- **Try it**
Transcribe exactly everything in the data below from the line containing "미주 (257, 20)" down to the line containing "KVKK Aydınlatma Metni (660, 806)", both lines included and nothing further.

- **Available records**

....

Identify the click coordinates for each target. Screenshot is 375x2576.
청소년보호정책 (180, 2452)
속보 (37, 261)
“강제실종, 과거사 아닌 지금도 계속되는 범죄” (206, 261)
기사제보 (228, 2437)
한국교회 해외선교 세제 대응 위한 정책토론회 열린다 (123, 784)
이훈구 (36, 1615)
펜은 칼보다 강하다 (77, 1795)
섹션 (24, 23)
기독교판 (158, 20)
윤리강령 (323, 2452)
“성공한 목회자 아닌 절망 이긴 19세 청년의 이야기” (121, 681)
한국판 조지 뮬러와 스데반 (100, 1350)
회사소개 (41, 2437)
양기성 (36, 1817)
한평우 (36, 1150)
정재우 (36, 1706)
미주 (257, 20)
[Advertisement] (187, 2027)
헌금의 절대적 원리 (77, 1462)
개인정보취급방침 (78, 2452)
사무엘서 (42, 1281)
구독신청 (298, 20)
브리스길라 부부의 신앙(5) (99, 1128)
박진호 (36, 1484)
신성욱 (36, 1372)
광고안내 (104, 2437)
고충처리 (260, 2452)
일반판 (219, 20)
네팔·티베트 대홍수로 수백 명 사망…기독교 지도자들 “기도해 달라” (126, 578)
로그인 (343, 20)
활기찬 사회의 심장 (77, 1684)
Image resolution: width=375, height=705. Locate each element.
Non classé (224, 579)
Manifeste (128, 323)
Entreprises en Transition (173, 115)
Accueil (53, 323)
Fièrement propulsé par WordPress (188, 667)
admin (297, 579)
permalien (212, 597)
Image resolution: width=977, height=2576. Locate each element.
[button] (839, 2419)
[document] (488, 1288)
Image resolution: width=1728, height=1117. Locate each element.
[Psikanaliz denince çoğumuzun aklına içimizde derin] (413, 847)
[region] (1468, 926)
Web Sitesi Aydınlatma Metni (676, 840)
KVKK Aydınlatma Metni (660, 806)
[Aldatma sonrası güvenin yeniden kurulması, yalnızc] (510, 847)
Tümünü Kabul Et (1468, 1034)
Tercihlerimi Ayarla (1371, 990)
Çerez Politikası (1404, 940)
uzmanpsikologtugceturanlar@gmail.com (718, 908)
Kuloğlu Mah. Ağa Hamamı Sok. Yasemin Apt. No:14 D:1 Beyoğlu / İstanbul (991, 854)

....

- **Exercise response**
미주 (257, 20)
[Advertisement] (187, 2027)
헌금의 절대적 원리 (77, 1462)
개인정보취급방침 (78, 2452)
사무엘서 (42, 1281)
구독신청 (298, 20)
브리스길라 부부의 신앙(5) (99, 1128)
박진호 (36, 1484)
신성욱 (36, 1372)
광고안내 (104, 2437)
고충처리 (260, 2452)
일반판 (219, 20)
네팔·티베트 대홍수로 수백 명 사망…기독교 지도자들 “기도해 달라” (126, 578)
로그인 (343, 20)
활기찬 사회의 심장 (77, 1684)
Image resolution: width=375, height=705. Locate each element.
Non classé (224, 579)
Manifeste (128, 323)
Entreprises en Transition (173, 115)
Accueil (53, 323)
Fièrement propulsé par WordPress (188, 667)
admin (297, 579)
permalien (212, 597)
Image resolution: width=977, height=2576. Locate each element.
[button] (839, 2419)
[document] (488, 1288)
Image resolution: width=1728, height=1117. Locate each element.
[Psikanaliz denince çoğumuzun aklına içimizde derin] (413, 847)
[region] (1468, 926)
Web Sitesi Aydınlatma Metni (676, 840)
KVKK Aydınlatma Metni (660, 806)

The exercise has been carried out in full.